In 1990, when she was a senior, the American Junior Golf Association recognized her an award given to the player with the lowest stroke-average throughout the year. The winner of the girls award, she was flown to New York, where she met the player who had won the boys award — a promising teenage golfer named Tiger Woods.
Regarded as one of the best — if not the best — junior golfer in the country in 1990, Castellucci went on to play for Florida State University and later on the LPGA Futures’ Tour (now the Symetra Tour) and the LPGA.
It’s safe to say Castellucci — the new head coach for the girls golf program at Windermere High — brings valuable experience to the Lady Wolverines.
And through the beginning stretch of the season, at least, she is having a blast leading the team.
“I love it — I wouldn’t trade it for the world,” Castellucci said. “My girls are great.”
Castellucci comes to Windermere from The Master’s Academy in Oviedo, where she had been hired to coach the girls program. When the small private school did not have enough girls to field a varsity team, she instead served as an assistant to the boys team. Eric Bacon, who is the boys coach at Windermere, also worked previously at The Master’s Academy.

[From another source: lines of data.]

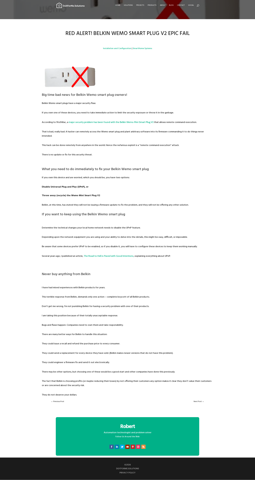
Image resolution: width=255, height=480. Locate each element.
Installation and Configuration (117, 48)
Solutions (128, 5)
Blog (171, 5)
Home (117, 5)
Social (191, 5)
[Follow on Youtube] (127, 447)
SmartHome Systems (142, 48)
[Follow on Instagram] (138, 447)
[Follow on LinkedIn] (117, 447)
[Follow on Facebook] (111, 447)
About (163, 5)
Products (152, 5)
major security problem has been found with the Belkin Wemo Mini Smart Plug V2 (111, 122)
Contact (181, 5)
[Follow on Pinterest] (133, 447)
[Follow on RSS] (143, 447)
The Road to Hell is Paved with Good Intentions (108, 255)
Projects (140, 5)
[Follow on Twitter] (122, 447)
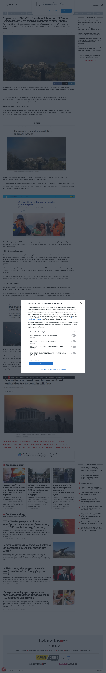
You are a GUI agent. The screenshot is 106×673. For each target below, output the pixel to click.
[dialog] (53, 336)
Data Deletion (43, 369)
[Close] (81, 303)
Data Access (53, 369)
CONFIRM (41, 363)
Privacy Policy (62, 369)
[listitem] (53, 332)
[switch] (73, 335)
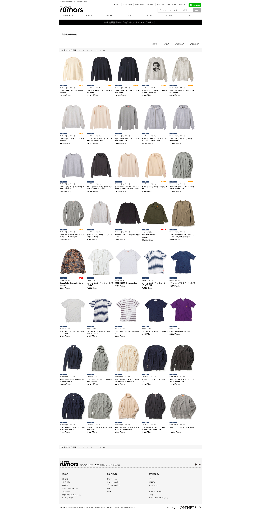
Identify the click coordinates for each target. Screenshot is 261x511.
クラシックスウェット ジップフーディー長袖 (182, 90)
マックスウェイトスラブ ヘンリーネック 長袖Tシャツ (72, 427)
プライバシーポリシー (70, 488)
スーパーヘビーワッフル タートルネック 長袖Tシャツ (127, 427)
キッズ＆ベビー (154, 485)
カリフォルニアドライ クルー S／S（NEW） (100, 283)
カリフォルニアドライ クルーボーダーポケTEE (154, 283)
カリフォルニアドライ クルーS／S (154, 330)
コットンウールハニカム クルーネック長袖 (99, 90)
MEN (129, 16)
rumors (71, 9)
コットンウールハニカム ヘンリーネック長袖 (127, 90)
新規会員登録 (139, 4)
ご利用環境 (66, 492)
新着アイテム (112, 479)
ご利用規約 (66, 482)
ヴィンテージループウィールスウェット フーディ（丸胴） (99, 186)
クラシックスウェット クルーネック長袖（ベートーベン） (154, 90)
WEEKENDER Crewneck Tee (126, 282)
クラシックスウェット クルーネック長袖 (72, 138)
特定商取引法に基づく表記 (71, 495)
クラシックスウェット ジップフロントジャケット (99, 234)
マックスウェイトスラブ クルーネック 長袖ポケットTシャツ (127, 379)
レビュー (182, 4)
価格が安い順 (179, 44)
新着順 (166, 44)
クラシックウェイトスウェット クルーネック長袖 (72, 186)
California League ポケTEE (180, 330)
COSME (89, 16)
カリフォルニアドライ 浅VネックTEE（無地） (72, 331)
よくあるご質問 (67, 498)
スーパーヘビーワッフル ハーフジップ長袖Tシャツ (72, 379)
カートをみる (171, 4)
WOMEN (109, 16)
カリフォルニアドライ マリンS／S (182, 282)
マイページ (150, 4)
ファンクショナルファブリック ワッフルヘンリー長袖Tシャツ (182, 234)
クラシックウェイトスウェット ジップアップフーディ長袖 (154, 138)
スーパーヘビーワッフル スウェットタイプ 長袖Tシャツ (182, 186)
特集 (108, 488)
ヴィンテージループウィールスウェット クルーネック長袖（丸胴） (127, 186)
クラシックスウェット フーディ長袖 (154, 186)
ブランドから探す (113, 485)
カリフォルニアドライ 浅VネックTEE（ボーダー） (99, 331)
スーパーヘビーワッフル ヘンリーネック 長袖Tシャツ (72, 234)
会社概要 (65, 479)
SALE (190, 16)
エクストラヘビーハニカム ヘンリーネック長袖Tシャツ (99, 138)
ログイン (117, 4)
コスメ (151, 488)
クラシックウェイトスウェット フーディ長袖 (182, 138)
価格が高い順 (194, 44)
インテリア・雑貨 (155, 492)
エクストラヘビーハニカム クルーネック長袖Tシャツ (127, 138)
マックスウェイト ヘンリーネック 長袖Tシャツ (99, 427)
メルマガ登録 (127, 4)
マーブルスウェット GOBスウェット (182, 427)
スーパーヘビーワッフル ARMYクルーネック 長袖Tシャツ (154, 427)
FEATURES (169, 16)
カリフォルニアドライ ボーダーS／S (127, 331)
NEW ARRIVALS (69, 16)
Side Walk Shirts (148, 233)
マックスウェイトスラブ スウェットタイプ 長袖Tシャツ (182, 379)
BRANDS (149, 16)
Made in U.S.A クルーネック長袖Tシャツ (127, 234)
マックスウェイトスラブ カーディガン (154, 379)
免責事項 (65, 485)
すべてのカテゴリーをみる (158, 498)
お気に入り (160, 4)
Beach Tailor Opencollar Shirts (71, 282)
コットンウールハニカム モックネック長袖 (72, 90)
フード (151, 495)
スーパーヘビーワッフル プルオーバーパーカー (99, 379)
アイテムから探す (113, 482)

When the Wolverines were in need of girls coach, he recommended Castellucci.
“When this opportunity came up, to actually be able to coach a competitive girls team, I was excited — I couldn’t wait,” Castellucci said.
Castellucci has taken over a program that, despite being in its second year of existence, already has expectations. The team nearly missed out on making it to state in 2017 and won district and Metro West Conference championships.
“I can help them with nerves and golf-course management. Things that took me forever to learn, I can pass on to them at an early stage.”
In addition to her extensive experience as a player, though, Castellucci said she is confident she can help her girls with the mental side of golf. After all, she has a doctoral degree in counseling and psychology.
“Not only can I help them develop their games, but I can also help them develop their minds,” she said. “I can help them with nerves and golf-course management. Things that took me forever to learn, I can pass on to them at an early stage.”
The Wolverines’ new coach is excited but also busy. Castellucci is a full-time program supervisor at Eckerd Connects Project Bridge, a program that helps youth who were in residential juvenile justice programs transition back into their communities. She owns a business, Kiddie Kaddie, helps out with US Kidz Golf in Orlando and does instruction.
It all makes for several spinning plates, but she said her team has been understanding — and helpful.
“Believe me, there are things that fall through the cracks,” Castellucci said. “That’s one of the things I love about this team — the girls help me, as well as the parents. I really have a great group here.”
More than anything else, Castellucci said her goals for the program center around getting her girls to college and competing for Division I and Division II college programs.
Of course, as competitive as she as a junior and collegiate golfer, she wants her girls to win, too.
“I wish I could say I’ve mellowed with age, but I’m still about as competitive as you can be,” Castellucci said with a laugh. “I want them to win — I want them to do well. These girls can do it.”